**Selected excerpt:**
((

And I feel like crap.
I woke up in uncontrollable tears as I had been dreaming my mother had died. Even typing this now is making me emotional. I don't think I have woken up in such an emotional state since I was pregnant, 16 years ago, when all my hormones were wildly flinging themselves in a hundred different directions.
I think I am having, what I have discovered to be called, the sugar withdrawals, coupled with flu-like symptoms. I'm a cliche!.
So that's ok, I know it will pass. But right now, I feel like I am all over the place. It's actually a good deterrent from falling off the wagon, as I don't want to go through this again. It is also a positive sign, as it is showing me that good things are beginning to happen.
A reader asked me about my hypnosis. I initially went to assist me with my regular binge eating and over eating. My belief of "Why have one cookie, when you can eat the whole packet? Oh and why not down a couple of litres of ice-cream at afterwards too?" philosophy.

))

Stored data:
((

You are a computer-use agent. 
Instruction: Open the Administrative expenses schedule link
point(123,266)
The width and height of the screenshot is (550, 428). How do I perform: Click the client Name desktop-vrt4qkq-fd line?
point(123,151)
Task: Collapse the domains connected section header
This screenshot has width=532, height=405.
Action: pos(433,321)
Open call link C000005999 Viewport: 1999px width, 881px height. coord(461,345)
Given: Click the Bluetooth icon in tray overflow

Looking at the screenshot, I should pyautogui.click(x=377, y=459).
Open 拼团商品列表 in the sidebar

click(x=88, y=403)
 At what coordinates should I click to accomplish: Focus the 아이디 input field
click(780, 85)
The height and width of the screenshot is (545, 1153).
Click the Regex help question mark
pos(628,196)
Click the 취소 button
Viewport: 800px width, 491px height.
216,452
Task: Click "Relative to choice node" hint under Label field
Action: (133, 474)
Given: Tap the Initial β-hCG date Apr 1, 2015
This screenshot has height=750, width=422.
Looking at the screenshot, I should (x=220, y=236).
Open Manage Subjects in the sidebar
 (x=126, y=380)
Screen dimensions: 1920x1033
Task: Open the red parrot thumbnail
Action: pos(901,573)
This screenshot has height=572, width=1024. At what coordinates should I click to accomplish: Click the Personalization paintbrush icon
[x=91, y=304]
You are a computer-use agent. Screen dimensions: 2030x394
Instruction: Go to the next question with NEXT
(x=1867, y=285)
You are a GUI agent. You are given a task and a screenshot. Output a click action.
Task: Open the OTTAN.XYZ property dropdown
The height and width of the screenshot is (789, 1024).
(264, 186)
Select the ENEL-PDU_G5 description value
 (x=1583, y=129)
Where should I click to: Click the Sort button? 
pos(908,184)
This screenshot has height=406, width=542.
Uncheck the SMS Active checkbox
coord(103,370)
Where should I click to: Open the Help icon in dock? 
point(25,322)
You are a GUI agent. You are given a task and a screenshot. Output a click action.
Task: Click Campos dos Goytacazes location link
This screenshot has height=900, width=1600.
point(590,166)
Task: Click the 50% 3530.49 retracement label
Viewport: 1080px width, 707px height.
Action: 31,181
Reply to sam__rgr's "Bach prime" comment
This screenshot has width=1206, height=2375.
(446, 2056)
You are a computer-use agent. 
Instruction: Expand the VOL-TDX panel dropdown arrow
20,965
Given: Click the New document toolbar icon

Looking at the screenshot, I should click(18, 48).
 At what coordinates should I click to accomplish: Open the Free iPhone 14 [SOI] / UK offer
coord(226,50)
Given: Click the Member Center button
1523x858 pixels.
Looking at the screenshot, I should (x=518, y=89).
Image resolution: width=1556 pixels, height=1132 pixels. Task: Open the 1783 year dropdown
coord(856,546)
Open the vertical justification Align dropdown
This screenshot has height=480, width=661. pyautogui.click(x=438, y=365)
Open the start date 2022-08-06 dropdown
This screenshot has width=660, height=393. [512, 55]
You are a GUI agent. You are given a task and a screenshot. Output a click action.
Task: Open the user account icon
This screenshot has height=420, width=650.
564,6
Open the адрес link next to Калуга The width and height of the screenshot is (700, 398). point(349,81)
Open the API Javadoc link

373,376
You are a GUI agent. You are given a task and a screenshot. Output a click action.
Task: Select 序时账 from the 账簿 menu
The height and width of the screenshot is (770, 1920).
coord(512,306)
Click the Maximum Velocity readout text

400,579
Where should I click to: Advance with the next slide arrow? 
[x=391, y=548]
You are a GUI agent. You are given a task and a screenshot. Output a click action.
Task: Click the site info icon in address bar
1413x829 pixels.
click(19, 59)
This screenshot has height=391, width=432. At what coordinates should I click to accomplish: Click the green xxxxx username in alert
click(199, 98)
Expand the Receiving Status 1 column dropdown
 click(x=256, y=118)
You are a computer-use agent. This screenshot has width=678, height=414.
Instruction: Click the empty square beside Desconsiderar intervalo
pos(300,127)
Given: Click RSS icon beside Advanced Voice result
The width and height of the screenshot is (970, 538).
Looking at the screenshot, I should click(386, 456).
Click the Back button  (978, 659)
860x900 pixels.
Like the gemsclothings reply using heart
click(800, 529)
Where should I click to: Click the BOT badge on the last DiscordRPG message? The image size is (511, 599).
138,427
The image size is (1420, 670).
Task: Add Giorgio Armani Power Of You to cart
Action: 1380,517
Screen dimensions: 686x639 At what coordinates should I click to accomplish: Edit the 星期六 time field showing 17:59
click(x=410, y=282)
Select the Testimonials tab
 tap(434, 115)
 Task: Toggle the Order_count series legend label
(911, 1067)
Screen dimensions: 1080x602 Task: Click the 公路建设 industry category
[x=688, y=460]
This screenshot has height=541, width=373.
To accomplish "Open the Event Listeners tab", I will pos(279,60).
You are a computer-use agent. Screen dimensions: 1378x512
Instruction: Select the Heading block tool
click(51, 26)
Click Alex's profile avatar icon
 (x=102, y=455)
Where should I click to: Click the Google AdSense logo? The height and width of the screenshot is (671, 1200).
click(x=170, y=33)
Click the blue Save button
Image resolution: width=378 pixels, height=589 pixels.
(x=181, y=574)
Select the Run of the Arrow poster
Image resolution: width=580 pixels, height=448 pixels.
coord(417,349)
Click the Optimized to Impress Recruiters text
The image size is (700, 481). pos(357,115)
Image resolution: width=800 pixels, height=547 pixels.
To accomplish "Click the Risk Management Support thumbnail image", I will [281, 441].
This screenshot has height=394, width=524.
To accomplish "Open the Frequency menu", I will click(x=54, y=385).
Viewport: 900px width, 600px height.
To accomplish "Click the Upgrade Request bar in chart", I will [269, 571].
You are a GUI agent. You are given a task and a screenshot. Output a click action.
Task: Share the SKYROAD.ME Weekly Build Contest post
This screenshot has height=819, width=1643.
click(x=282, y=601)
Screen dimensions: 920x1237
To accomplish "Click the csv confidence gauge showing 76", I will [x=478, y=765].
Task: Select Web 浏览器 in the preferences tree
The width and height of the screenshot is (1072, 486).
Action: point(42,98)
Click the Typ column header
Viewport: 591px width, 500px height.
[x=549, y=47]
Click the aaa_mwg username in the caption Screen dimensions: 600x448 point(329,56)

))

**Required action:** From the post about sugar withdrawal, repeat everything from "I woke up in" down to "I'm a cliche!.".

**Exercise solution:**
I woke up in uncontrollable tears as I had been dreaming my mother had died. Even typing this now is making me emotional. I don't think I have woken up in such an emotional state since I was pregnant, 16 years ago, when all my hormones were wildly flinging themselves in a hundred different directions.
I think I am having, what I have discovered to be called, the sugar withdrawals, coupled with flu-like symptoms. I'm a cliche!.